Sample Characteristics

  • After excluding studies due to the exclusion criteria, 17 studies remained for analysis.
  • The sample size across studies ranged from 21 to 151.
  • The majority of studies were conducted in patients with hematologic malignancies.  Only one study included patients with solid tumors.

Results

  • Acyclovir was more effective than placebo in the prevention of herpes infections whether given orally (relative risk [RR] = 0.11; 95% CI [0.05, 0.24]) or intravenously (IV) (RR = 0.24; 95% CI [0.07, 0.86]). No differences were found in effectiveness between oral or IV use or between adults and children.
  • Valaciclovir appeared to be as effective as acyclovir in two relatively small trials for prophylaxis. In one trial comparing prostaglandin E to placebo, placebo was more effective in prevention than prostaglandin. In terms of herpes treatment, there were only two studies found and reported.

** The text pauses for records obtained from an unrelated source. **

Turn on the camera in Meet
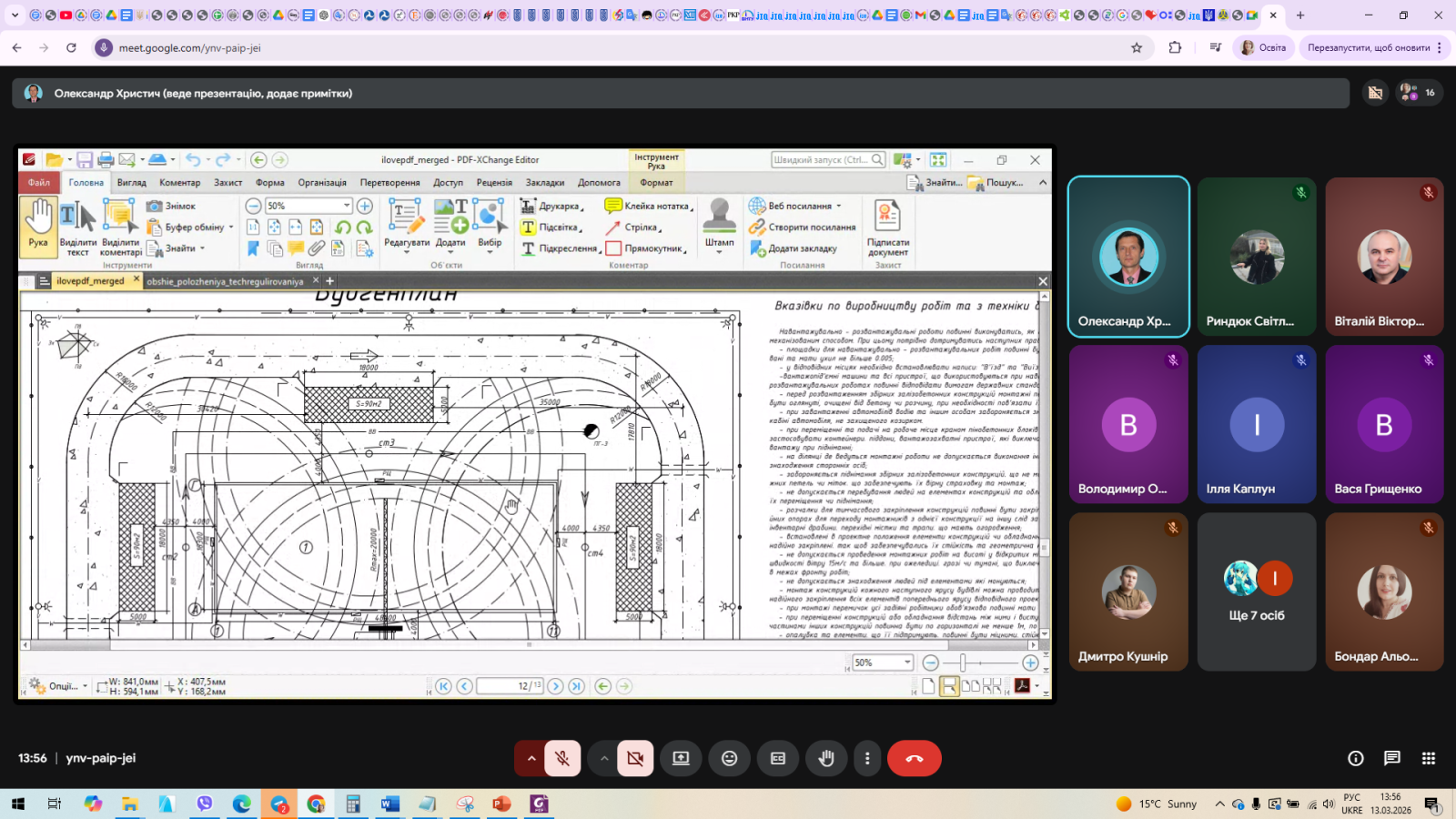Viewport: 1456px width, 819px height. [x=635, y=758]
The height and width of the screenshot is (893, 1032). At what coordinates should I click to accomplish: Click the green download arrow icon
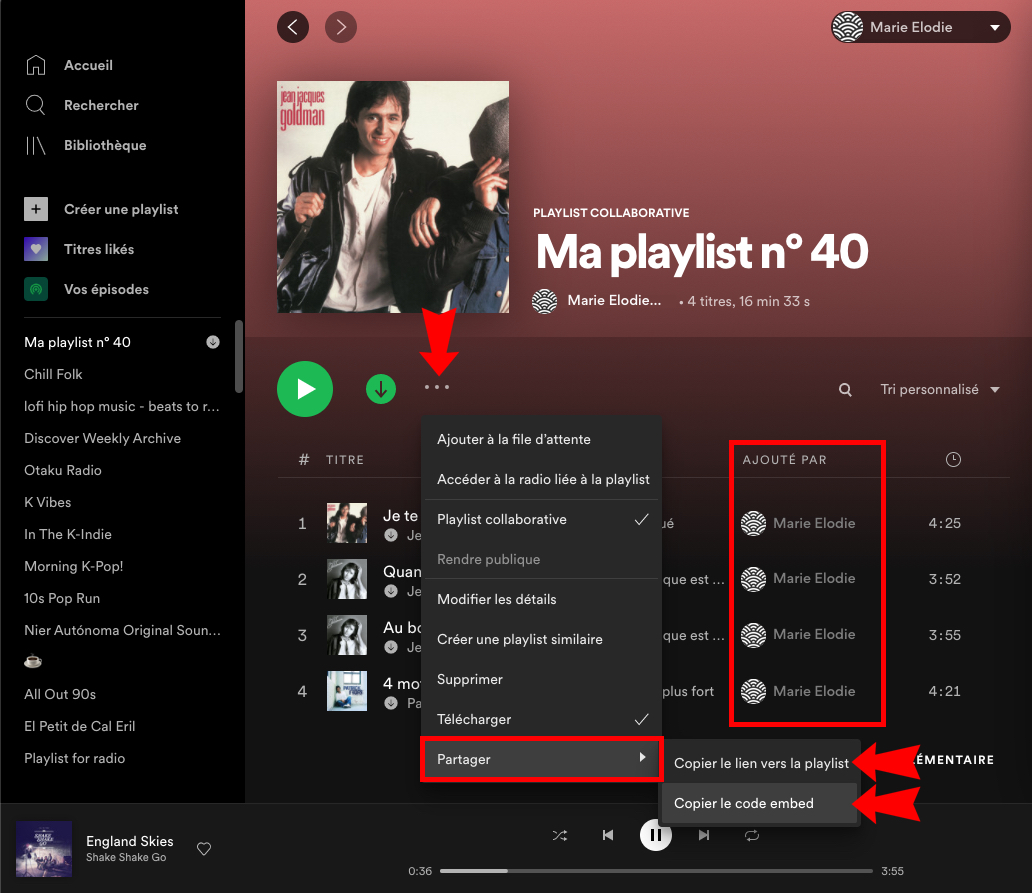(381, 389)
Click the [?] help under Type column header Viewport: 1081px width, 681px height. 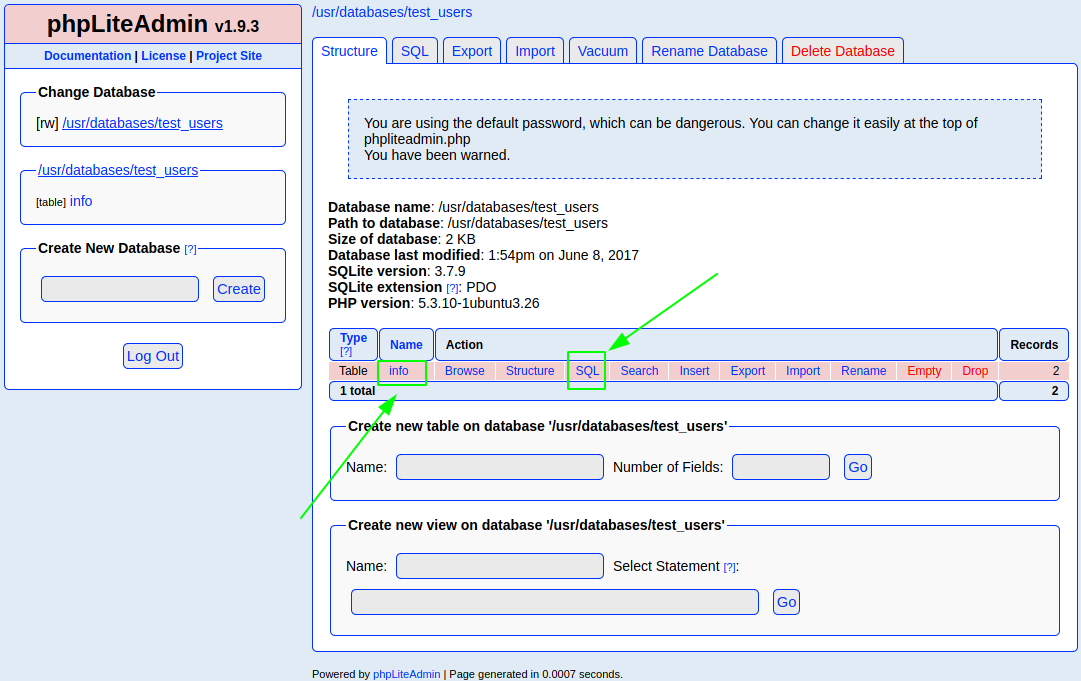point(346,351)
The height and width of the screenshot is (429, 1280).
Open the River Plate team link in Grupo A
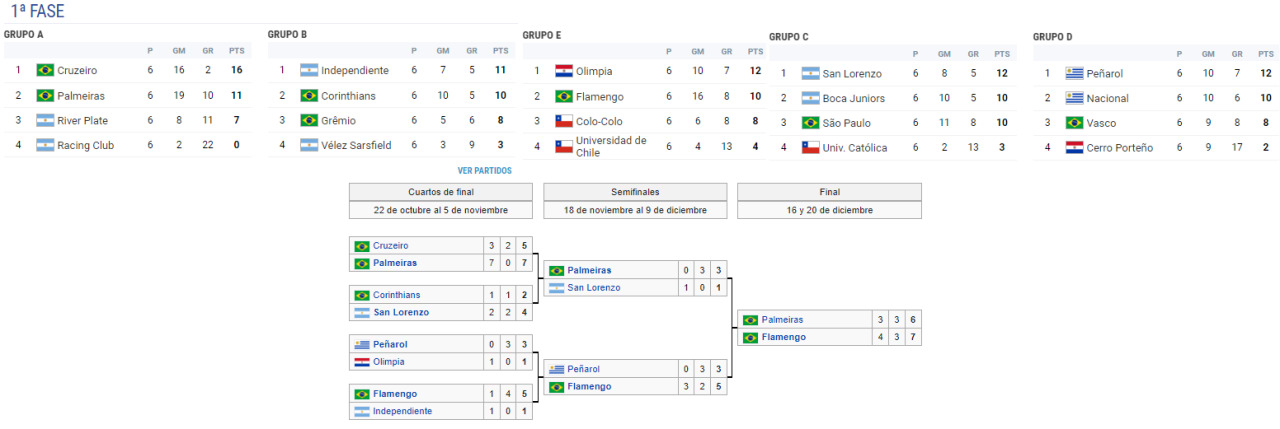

Acyclovir was more effective than placebo in terms of time to healing (p = 0.01) and the duration of viral shedding was lower with acyclovir (p = 0.00008) compared to placebo.

Conclusions

The evidence suggested that acyclovir may be beneficial for the prevention and treatment of herpes infection in this patient population; however, the risk ratios were relatively small, suggesting limited benefit.  Valaciclovir may also be effective; however, few studies have reported this particular agent, so firm conclusions cannot be drawn. Prostaglandin E appears to have no benefit for the prevention of herpes infection in this group of patients. The degree of immunocompromised patients in study samples was not discussed, and sample sizes varied across studies, suggesting limited ability to truly generalize the findings provided here.  Acyclovir was more effective than placebo in the prevention of herpes infections whether given orally (RR = 0.11; 95% CI [0.05, 0.24]) or IV (RR = 0.24; 95% CI [0.07, 0.86]). No differences were found in effectiveness between oral or IV use or between adults and children. Valaciclovir appeared to be as effective as aciclovir in two relatively small trials for prophylaxis.

Limitations

Fifteen trials evaluated the effect for prevention of herpes infection, and two trials evaluated herpes treatment.